Throw in senior tailback Monroe Hicks, who had 182 all-purpose yards last week with two rushing touchdowns, and bruising fullback Jeremiah Dukes (7 carries, 54 yards, TD), and the Tigers look potent on offense.

But probably the team's biggest strength is a defense which has been one of Southeast Missouri's best the past two seasons.

Hicks is a returning first team all-state defensive back. The rest of the linebacker and secondary corps is loaded with speed.

It's the balance the Tigers have on both sides of the ball that has made the team the defending two-time Class 4, District 1 champions.

NMCC was looking to be a pass-happy team in 2002 with a traditional drop-back quarterback and several talented receivers.

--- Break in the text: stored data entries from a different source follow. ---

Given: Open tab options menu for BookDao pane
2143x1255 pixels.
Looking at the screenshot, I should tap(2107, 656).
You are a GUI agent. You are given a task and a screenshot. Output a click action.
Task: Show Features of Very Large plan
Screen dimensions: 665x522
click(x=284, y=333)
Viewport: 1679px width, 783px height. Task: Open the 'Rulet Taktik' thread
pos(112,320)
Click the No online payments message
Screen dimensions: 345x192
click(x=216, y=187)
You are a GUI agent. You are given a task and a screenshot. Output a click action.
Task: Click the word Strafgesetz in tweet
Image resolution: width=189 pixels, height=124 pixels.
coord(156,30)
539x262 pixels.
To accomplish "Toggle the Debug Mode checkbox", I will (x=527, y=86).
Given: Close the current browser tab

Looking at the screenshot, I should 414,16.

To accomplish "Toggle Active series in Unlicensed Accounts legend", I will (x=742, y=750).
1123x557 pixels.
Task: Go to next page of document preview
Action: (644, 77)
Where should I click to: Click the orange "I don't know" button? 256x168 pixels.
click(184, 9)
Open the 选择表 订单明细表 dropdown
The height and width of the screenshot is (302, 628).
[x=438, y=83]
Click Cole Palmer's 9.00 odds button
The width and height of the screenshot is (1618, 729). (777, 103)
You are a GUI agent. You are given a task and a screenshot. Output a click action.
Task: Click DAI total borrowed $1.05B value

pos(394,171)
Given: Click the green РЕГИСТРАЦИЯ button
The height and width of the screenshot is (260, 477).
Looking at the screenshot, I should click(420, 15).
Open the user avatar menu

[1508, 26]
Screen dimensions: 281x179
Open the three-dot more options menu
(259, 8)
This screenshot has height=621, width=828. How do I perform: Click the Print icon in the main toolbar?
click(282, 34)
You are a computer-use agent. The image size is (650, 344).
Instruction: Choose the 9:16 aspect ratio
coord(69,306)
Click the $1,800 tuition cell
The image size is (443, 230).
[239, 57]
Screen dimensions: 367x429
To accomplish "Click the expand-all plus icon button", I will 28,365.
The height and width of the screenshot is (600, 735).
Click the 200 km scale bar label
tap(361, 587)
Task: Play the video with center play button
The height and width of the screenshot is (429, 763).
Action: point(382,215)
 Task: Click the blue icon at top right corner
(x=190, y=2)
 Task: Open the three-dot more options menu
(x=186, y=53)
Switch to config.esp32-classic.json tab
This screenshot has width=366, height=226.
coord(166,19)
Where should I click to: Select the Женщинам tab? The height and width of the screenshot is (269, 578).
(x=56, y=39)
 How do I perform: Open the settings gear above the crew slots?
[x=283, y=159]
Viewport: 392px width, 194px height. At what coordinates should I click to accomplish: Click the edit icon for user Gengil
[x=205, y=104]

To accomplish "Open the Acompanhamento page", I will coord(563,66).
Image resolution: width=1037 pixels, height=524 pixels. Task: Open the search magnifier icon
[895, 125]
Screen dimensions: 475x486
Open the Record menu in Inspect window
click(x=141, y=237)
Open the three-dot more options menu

But junior Chris Nance, who was groomed for the position a year ago, went down in the preseason with a separated shoulder, threatening his season.

Rogers went with sophomore Sherman Newsome last week. But this week he's going with the bigger, more experienced Remond Willis, who played offensive guard last year.

"We feel like (Willis) gives us the best chance of being in the ballgame and possibly winning," said Rogers. "He's a big, strong kid. He's 5-11, 210 and benches over 300 pounds. He was a second-team all-conference guard last year so he's a tough kid. We feel like if they pressure us like they have in the past that he can hold up in the pocket a little better than an inexperienced sophomore."

Willis played tailback last week and was one of the few bright spots for the Eagles, rushing for 103 yards on 15 carries. He did play some quarterback, completing 1-of-2 passes for four yards.

Newsome completed 1-of-5 passes for 14 yards with an interception.

With the inexperience the Eagles have at the quarterback position, Brookins said he won't hesitate to make things tough on them.

"Any advantage we can get, whether it be putting the young quarterback in some positions he doesn't feel comfortable with, or anything, we'll try to do," said Brookins. "But they've got a lot of weapons. We've got to be great tacklers because those kids are such wigglers. Arm tackles won't bring those type of athletes down. They won't look as bad this week as they may have looked to some people last week against Jonesboro."

If NMCC does figure out how to score, the Eagles still have work to do on defense. Poor tackling and several missed assignments led to long runs by Jonesboro.

Rogers is hoping to get that area shored up this week.

"We took a pretty good whipping last weekend," said Rogers. "We didn't block particularly well and we didn't tackle very well at all. We just had some silly mistakes and we fumbled the ball three times. We've got to take better care of the football against Cape because we can't give them any extra opportunities. They're tough enough as it is without helping them out."

NMCC hasn't lost in back-to-back games since 1998 when they fell to Sikeston and Kennett. They haven't lost consecutive home games since 1996, losing to Charleston and Springfield Catholic that year.

"It would be a big win for us," said Rogers. "A fine Jonesboro team came in here and we made several costly mistakes and had several penalties. We hope to correct a lot of those errors. If we can play mistake-free football and play like we're capable of, we feel like we can be in the ballgame with them."

Brookins thinks NMCC is a much better team than the one that showed up against Jonesboro. And one of the things that worries him is the unknown factor.

Is Jonesboro that good? How long will it take NMCC to get the kinks worked out?

"I think they were caught a little off guard against Jonesboro," said Brookins. "Maybe they were a little better squad than they might've anticipated."

But the main question running through his mind is, which Cape Central team will show up Friday night?

"Week in and week out, I don't worry so much about the other team," said Brookins. "You respect them, you study them and you try to prepare for them. But the team I'm most afraid of is the Cape Central Tigers. Because so often times we beat ourselves."